After a bunch more googling, since of course there’s no user-friendly FAQ at fontconfig.org, it turns out I want this super-verbose stanza to go in ~/.fonts.conf:
<match target="pattern">
<test qual="any" name="family"><string>new times roman</string></test>
<edit name="family" mode="assign"><string>times new roman</string></edit>
</match>
With that in place, things appear to work. At least, until the next time versions change and my configuration changes subtly, at which point I expect it’ll mysteriously break again.
I still don’t quite get why this is so wonderful and advanced, though. Why do I have to track down mailing list posts in order to find the right four lines of XML garbage to throw into yet another configuration file just so this “fast, powerful, and very flexible” desktop (to quote Pete’s Linux weenie) can get basic details like this right?
Apparently when people say “Windows has nothing to come close to that” they mean “Windows actually renders fonts on its own, so you have to find something else to do with your time.”
Oh, extra credit question:
In digging around, I noticed that some Xft properties can be specified either in ~/.fonts.conf or X resources. So if I want subpixel rendering, I can either use this:
<match target="font">
<edit name="rgba" mode="assign"><const>rgb</const></edit>
</match>
or set the ‘Xft.rgba‘ resource to ‘rgb‘.
Here’s the question: Since I can specify this in two different places, if I specify ‘rgb‘ in one and ‘vrgb‘ in the other one, which one wins? No fair looking at the source code — this kind of thing ought to be documented.
Extra-extra-credit unfair question: How is anyone who isn’t deeply familiar with Unix supposed to figure this out?
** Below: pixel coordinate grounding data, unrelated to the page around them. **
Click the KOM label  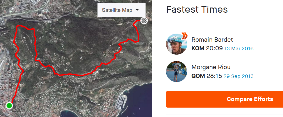point(198,49)
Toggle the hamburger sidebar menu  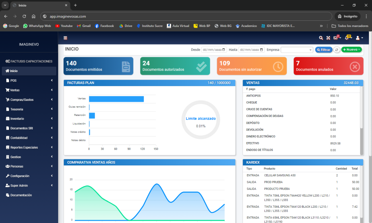point(65,38)
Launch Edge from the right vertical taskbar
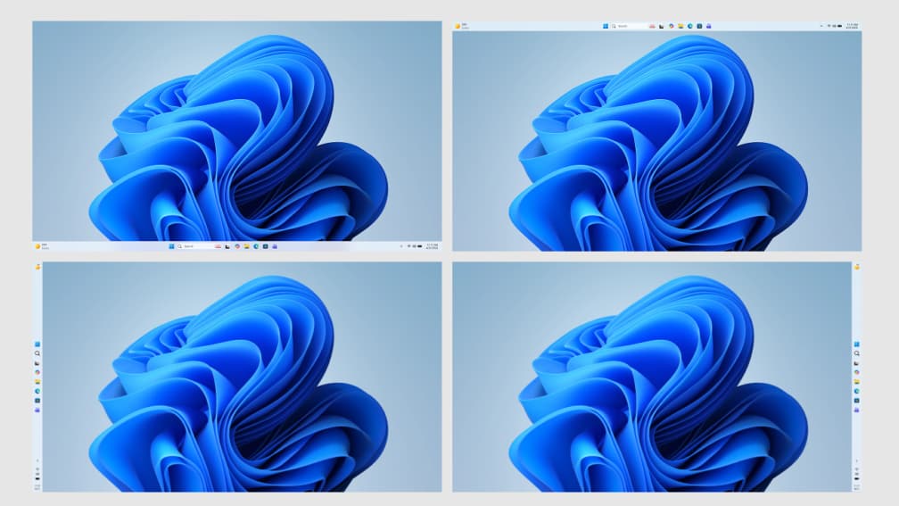 point(857,391)
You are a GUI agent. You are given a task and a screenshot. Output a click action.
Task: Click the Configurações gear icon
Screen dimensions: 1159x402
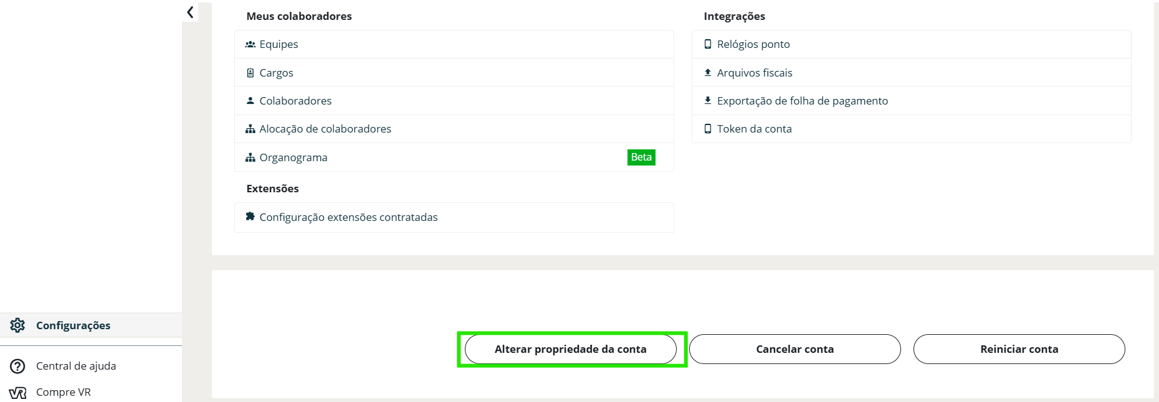coord(17,325)
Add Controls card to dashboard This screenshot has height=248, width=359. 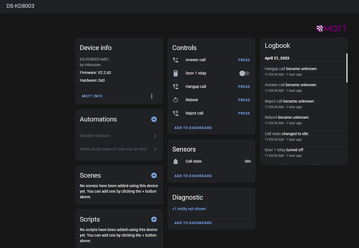pos(193,128)
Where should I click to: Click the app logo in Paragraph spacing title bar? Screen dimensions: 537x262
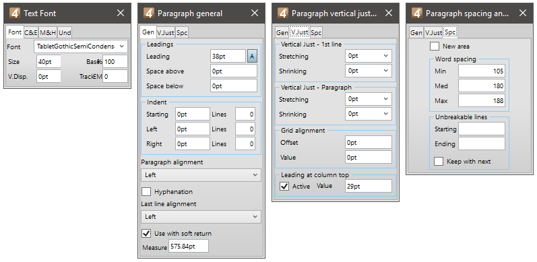pyautogui.click(x=417, y=13)
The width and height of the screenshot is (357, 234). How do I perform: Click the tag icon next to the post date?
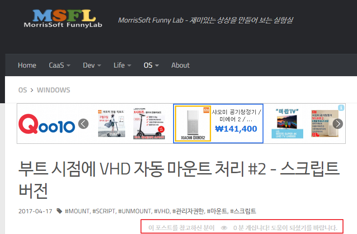[59, 211]
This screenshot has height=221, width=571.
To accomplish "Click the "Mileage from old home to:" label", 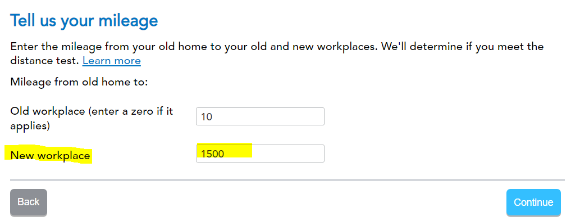I will (79, 82).
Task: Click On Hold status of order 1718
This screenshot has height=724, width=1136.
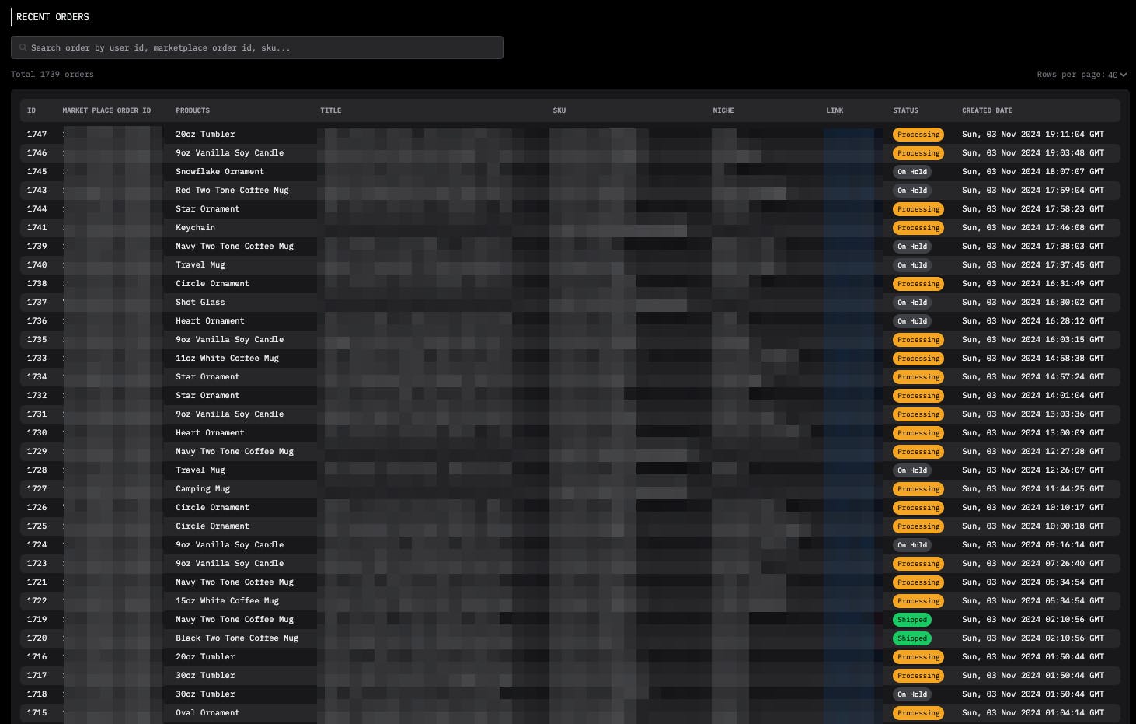Action: point(911,694)
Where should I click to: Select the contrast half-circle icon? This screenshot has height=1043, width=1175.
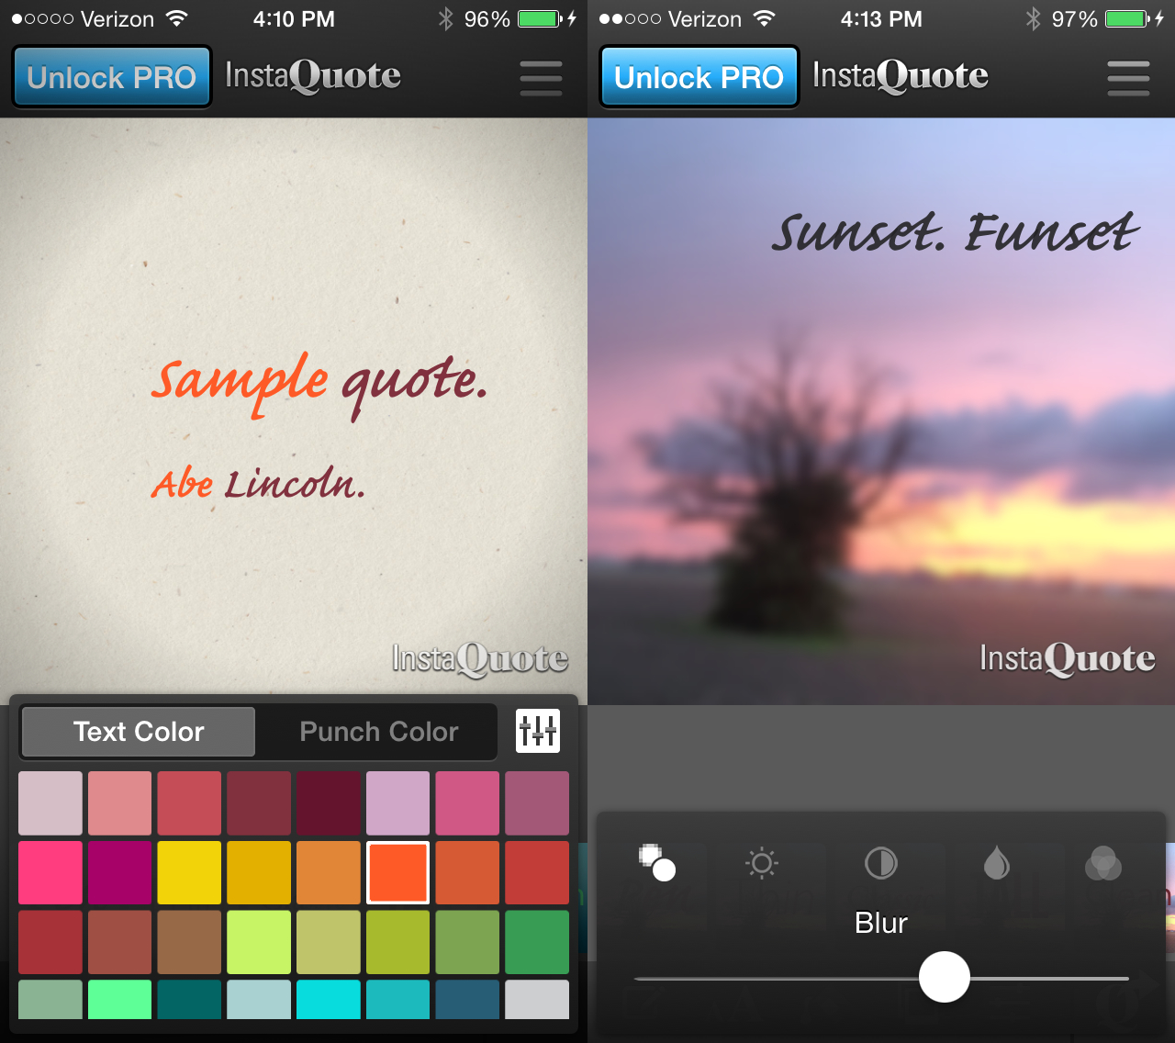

Sure, I have a shiny little Gnome widget to let me specify some parts of the antialiasing, but it won’t do the name mapping I needed here. It doesn’t even really explain what the options it does support mean — they’re just there for you to click on randomly and hope they actually helped.
Maybe I’ll just give up and buy myself a goddamn Mac to use at work.
January 27th, 2005 at 8:09 pm
Wow, that’s nasty. Why isn’t there a tool for that?
January 27th, 2005 at 8:29 pm
My guess is that it’s because Xft’s default matching works most of the time, and there’s still a lot of “just edit the config file by hand like I do, you big baby” attitude floating free in the Unix world.
Remember, the Unix way isn’t “this program is hard to use”, it’s “you’re not smart enough to use this program”.